British writer (born 1962)

Peter Souter (born 1962) is a British writer. He is the chairman and chief creative officer of TBWA London as well as the former executive creative director of Abbott Mead Vickers BBDO. He wrote the screenplay for the 2010 ITV six-episode comedy-drama television miniseries Married Single Other and also co-wrote the screenplay for the 2024 Netflix and Locksmith Animation film That Christmas.

==Advertising career==
Souter began his career in advertising as a copywriter at Abbott Mead Vickers BBDO in 1991, where he worked alongside Paul Brazier for 4 years. He then moved on to become deputy creative director in 1995, then executive creative director in 1997, taking over for David Abbott. In 2005 he worked on the 'Make Poverty History' campaign, which he said was the work of which he is most proud.

==Writing career==
Souter has written plays for radio, theatre and television. His radio plays for BBC Radio 4 include Puddle, Goldfish Girl, Stream River Sea, That's Mine, This is Yours, What Love Sounds like, and "13a, 13b".

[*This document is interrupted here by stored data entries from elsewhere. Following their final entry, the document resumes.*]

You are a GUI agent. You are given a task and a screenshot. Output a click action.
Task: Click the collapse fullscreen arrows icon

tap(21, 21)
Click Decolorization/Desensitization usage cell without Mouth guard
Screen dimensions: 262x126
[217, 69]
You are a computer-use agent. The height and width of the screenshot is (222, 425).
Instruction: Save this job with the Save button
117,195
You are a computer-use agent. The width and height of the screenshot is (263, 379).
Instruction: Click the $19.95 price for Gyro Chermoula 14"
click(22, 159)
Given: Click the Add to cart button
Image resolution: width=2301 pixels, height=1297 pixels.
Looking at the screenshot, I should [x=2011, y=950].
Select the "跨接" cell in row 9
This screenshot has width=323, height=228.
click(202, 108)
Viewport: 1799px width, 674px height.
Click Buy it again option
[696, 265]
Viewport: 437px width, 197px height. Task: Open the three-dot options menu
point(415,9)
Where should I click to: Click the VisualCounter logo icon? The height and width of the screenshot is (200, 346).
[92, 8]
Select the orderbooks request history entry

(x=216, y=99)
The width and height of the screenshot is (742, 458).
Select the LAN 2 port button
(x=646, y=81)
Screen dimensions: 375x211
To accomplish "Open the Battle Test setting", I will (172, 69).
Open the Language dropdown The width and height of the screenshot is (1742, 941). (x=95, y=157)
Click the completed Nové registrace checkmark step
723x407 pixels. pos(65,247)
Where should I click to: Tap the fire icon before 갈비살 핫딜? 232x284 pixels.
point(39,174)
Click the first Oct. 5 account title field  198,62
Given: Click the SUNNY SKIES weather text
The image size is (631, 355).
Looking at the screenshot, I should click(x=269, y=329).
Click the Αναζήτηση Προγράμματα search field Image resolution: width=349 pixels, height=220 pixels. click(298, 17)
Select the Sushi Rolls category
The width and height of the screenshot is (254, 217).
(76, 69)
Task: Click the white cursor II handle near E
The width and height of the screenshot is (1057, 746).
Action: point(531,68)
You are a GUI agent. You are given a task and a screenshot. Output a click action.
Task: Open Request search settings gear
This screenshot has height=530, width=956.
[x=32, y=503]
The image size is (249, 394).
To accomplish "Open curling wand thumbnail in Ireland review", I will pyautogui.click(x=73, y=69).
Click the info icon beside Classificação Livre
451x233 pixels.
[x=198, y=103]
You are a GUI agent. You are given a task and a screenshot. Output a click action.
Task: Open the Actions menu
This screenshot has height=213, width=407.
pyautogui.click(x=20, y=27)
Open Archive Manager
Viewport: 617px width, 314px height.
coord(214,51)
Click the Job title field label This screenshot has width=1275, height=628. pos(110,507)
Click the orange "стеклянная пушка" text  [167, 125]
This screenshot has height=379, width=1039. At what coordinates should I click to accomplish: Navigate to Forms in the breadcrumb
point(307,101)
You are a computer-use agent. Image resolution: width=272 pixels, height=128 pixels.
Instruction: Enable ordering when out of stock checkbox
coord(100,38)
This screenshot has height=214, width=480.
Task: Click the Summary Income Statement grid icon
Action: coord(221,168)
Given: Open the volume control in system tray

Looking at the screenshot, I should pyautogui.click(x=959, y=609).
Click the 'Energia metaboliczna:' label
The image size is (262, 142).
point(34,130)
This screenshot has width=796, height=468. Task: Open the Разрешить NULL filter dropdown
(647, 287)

Souter's television drama, Married Single Other, is a series based on the lives of group of people who are either married, single or "other", other being defined as in a relationship. It was aired on ITV in February 2010.

For theatre, Souter wrote the play Hello/Goodbye, which was sold out at the Hampstead Theatre in its first run in 2013, and is playing again from 21 January to 28 February 2015.